Your tasks:
#1 Quote word for word the part of the OpenVZ post that opens with the words containing "This week’s TechMail" and closes with "I’m loving it.".
#2 Please count the lines of the rows that contain the string "screenshot", treating uppercase and lowercase as different, and give only the number.

Selected excerpt:
....

Install OpenVZ on CentOS to create a virtual container

This week’s TechMail is Install OpenVZ on CentOS to create a virtual container which discusses using the OpenVZ virtualization software. I have to admit, I’ve become extremely fond of OpenVZ. I stumbled upon it as the open source version of Virtuozzo which is used by a lot of VPS providers and I completely understand why. All I really need or want (for the most part) is a glorified chroot or BSD jail and OpenVZ fills this really nicely, without the overhead of full hardware virtualization. It’s easy to use, easy to maintain and run, and for Linux-on-Linux virtualization I think it blows away everything else I’ve tried for remote servers (vmware server? no thanks!). The fact that it’s very light-weight and very configurable have given this thing a permanent place on my internal server. I just wish it more closely followed the upstream kernel releases, but other than that, I’m loving it.

....

Data for the task:
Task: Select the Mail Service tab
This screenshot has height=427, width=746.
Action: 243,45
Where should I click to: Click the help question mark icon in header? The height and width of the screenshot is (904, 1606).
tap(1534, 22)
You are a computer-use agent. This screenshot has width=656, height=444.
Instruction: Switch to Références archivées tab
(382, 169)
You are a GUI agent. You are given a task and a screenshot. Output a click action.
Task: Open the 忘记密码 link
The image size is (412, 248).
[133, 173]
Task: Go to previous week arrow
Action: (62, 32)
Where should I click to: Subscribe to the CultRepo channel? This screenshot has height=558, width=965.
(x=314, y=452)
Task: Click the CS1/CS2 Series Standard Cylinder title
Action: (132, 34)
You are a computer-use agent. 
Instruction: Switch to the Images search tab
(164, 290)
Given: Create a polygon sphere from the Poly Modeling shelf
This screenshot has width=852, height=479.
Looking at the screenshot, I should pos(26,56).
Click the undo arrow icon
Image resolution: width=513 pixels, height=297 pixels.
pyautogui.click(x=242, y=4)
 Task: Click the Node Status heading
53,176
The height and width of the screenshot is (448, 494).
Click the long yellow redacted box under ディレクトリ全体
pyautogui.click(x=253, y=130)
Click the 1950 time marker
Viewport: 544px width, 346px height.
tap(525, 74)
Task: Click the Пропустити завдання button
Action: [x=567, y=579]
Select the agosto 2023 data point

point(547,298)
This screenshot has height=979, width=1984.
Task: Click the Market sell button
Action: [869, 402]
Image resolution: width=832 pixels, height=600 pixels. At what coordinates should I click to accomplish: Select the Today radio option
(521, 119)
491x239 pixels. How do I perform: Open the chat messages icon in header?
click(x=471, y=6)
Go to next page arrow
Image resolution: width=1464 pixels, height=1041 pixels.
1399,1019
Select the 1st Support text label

....

Answer list:
#1
This week’s TechMail is Install OpenVZ on CentOS to create a virtual container which discusses using the OpenVZ virtualization software. I have to admit, I’ve become extremely fond of OpenVZ. I stumbled upon it as the open source version of Virtuozzo which is used by a lot of VPS providers and I completely understand why. All I really need or want (for the most part) is a glorified chroot or BSD jail and OpenVZ fills this really nicely, without the overhead of full hardware virtualization. It’s easy to use, easy to maintain and run, and for Linux-on-Linux virtualization I think it blows away everything else I’ve tried for remote servers (vmware server? no thanks!). The fact that it’s very light-weight and very configurable have given this thing a permanent place on my internal server. I just wish it more closely followed the upstream kernel releases, but other than that, I’m loving it.

#2 9